Karena itu Eko berharap para pemeriksa fakta kedepan tidak hanya melakukan debunk

Galih Priatmojo
Selasa, 29 Maret 2022 | 08:15 WIB
Belum Ada Payung Hukum, Pemeriksa Fakta Rentan Dapat Ancaman
Webinar Memperkuat Kegiatan Fact Checker di Indonesia, Senin (28/03/2022). [Kontributor / Putu Ayu Palupi]

SuaraJogja.id -  Organisasi Masyarakat Sipil (OMS) aktif terlibat untuk melakukan periksa fakta terhadap sebuah informasi untuk membantu masyarakat menemukan berita atau informasi yang benar. Namun kegiatan pemeriksa fakta bukan hal yang mudah.

Akibatnya banyak terjadi serangan di media digital dari orang yang tidak menyukai kegiatan periksa fakta oleh jurnalis maupun non jurnalis.
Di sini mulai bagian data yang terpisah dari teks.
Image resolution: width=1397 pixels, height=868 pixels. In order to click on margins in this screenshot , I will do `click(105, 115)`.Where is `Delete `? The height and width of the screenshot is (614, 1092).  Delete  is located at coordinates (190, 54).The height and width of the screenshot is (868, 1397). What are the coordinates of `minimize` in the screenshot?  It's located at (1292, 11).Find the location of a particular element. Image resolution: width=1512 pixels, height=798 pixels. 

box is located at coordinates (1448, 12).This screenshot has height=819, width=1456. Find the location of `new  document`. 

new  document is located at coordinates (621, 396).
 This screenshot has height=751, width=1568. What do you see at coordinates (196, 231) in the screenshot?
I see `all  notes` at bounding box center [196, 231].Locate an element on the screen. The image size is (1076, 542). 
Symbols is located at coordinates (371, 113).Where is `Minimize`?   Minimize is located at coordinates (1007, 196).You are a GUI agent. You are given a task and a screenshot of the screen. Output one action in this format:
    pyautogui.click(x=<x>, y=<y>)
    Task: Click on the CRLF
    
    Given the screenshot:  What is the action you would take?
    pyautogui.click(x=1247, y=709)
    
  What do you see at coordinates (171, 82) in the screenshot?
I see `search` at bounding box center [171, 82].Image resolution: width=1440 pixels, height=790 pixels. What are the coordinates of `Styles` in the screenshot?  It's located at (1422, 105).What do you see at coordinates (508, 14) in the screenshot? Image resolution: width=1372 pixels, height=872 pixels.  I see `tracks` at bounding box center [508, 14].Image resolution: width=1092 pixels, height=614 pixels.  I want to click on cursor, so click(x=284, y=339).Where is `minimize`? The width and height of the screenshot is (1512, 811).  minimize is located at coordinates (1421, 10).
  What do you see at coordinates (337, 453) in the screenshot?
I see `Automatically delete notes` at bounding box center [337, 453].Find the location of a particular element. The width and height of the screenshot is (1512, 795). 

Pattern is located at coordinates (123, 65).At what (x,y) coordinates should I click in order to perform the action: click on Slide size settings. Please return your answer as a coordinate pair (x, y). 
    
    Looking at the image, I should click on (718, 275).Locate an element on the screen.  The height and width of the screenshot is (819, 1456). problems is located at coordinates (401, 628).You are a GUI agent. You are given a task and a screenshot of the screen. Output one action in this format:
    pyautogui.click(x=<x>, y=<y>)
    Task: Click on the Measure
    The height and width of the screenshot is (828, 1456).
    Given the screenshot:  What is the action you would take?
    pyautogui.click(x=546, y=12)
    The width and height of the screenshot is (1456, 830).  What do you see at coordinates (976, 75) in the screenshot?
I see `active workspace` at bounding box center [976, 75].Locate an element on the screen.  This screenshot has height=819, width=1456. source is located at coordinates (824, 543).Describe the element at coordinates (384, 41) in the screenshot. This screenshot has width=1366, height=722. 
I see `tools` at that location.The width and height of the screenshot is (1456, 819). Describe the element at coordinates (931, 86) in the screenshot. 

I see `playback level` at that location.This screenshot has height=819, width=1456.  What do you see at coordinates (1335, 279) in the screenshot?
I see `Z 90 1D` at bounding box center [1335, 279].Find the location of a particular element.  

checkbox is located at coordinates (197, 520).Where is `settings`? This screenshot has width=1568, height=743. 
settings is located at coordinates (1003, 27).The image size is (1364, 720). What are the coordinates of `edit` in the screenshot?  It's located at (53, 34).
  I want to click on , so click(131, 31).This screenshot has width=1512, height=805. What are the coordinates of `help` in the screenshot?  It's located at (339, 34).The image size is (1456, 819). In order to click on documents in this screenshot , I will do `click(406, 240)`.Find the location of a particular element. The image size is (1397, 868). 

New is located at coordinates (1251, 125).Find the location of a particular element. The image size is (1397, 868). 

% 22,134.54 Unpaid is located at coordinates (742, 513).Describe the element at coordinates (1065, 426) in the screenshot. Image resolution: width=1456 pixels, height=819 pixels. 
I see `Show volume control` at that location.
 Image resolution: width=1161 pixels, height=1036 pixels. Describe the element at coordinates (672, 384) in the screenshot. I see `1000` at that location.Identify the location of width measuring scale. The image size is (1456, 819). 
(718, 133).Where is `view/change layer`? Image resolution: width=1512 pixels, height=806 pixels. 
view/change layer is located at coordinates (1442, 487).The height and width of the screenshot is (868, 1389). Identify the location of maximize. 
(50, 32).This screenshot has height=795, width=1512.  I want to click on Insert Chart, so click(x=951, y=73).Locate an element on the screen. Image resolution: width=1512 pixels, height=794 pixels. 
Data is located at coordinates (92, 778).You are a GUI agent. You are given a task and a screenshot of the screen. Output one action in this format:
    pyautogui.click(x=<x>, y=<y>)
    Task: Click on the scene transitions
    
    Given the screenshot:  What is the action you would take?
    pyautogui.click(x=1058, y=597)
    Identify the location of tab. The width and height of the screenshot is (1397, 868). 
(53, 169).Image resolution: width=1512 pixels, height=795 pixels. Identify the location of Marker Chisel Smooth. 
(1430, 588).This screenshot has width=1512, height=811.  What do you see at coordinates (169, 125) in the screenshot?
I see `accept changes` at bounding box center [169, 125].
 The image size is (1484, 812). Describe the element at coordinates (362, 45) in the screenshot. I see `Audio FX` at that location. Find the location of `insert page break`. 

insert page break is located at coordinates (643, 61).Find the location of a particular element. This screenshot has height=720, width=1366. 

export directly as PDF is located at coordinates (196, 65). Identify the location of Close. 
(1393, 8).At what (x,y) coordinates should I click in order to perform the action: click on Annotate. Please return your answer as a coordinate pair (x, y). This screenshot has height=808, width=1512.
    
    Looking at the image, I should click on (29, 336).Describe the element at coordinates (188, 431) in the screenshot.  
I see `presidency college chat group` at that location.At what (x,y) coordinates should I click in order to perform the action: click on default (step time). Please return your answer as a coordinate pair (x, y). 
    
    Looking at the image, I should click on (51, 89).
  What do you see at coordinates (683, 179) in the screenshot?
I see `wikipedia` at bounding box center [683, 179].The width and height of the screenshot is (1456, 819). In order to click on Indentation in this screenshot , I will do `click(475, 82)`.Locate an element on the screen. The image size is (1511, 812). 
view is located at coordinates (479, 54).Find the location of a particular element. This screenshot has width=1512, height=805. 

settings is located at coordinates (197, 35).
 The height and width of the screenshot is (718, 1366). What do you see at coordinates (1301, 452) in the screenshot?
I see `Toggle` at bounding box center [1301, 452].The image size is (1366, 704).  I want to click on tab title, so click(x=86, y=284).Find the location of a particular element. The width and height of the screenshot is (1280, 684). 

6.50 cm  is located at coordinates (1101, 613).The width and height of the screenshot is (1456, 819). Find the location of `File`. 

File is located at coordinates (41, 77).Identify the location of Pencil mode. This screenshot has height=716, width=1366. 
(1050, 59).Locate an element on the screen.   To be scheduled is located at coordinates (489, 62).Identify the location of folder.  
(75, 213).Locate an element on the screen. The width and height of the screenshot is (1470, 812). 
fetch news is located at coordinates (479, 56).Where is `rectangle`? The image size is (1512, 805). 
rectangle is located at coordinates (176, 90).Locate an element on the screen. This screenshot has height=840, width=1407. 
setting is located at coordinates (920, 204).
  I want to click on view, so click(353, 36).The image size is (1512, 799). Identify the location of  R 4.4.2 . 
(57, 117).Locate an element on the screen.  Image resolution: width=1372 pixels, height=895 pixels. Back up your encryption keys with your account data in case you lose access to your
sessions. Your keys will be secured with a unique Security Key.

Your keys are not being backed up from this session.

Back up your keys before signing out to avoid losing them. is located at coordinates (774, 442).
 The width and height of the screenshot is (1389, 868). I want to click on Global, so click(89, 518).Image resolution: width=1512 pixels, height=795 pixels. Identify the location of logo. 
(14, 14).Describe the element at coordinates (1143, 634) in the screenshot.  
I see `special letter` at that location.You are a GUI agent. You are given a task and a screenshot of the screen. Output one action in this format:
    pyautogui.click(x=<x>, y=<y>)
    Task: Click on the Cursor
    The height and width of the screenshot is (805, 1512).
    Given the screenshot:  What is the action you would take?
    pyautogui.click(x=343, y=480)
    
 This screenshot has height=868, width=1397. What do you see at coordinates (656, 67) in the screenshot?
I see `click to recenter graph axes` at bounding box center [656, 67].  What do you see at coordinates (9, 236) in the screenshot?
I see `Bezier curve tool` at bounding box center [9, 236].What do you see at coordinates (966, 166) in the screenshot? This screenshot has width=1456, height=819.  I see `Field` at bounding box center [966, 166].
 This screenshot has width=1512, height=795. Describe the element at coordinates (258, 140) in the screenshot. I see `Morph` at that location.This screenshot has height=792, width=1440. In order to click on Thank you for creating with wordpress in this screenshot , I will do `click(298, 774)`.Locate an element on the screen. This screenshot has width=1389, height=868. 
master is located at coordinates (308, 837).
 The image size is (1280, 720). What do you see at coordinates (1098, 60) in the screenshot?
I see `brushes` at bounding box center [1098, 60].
Apalagi belum ada aturan atau hukum yang mengatur perlindungan terhadap pemeriksa fakta jurnalis maupun non jurnalis di Indonesia.

"Hal ini membuat pemeriksa fakta beberapa kali mendapatkan perlakuan yang kurang baik di media digital," ujar Eko Juniarto, Presidium Mafindo dalam webinar Memperkuat Kegiatan Fact Checker di Indonesia, Senin (28/03/2022).

Menurut Eko, belum adanya payung hukum untuk melindungi pemeriksa fakta, terutama masyarakat awam rentan mendapatkan diserang secara hukum oleh oknum atau instansi tertentu yang tidak senang dalam pengungkapan kebenaran.

Baca Juga:10 Fakta Menarik Piala Oscar 2022, Pemenang hingga Insiden Will Smith Tampar Chris Rock

Apalagi Undang-undang Informasi dan Transaksi Elektronik (UU ITE) memungkinkan pihak berwajib melakukan penangkapan langsung kepada masyarakat yang dianggap menggunakan pelanggaran pasal UU tersebut.

"Hukumannya itu cukup tinggi, baik denda maupun ancaman penjaranya. Polisi bisa langsung menahan orang dan itu sering disalahgunakan," tandasnya.

Karena itu Eko berharap para pemeriksa fakta kedepan tidak hanya melakukan debunk (menyanggah-red) disinformasi. Mereka juga perlu ikut berpartisipasi dalam upaya predebunk terhadap informasi yang berpotensi memunculkan misinformasi.

Diantaranya melalui kolaborasi antarpihak dalam membangun konten edukasi. Hal ini penting agar memunculkan dampak yang jauh lebih besar dalam menangkal hoaks.

"Upaya periksa fakta pun harus bekerja dengan tokoh masyarakat atau tokoh agama setempat agar dampak jangkauan konten verifikasi lebih luas," tandasnya.

Baca Juga:5 Fakta Menarik Jakarta vs Everybody, Ceritakan Kerasnya Hidup di Jakarta

Sementara Koordinator Cek Fakta, Adi Marsiela mengungkapkan ancaman digital tidak terjadi pada pemeriksa fakta atau jurnalis, tapi seluruh warga negara. Mereka juga bisa terkena ancaman kekerasan digital karena aturan hukum yang memungkinkan orang untuk melaporkan orang lain atas aktivitas di media sosial terkait kebebasan berekspresi.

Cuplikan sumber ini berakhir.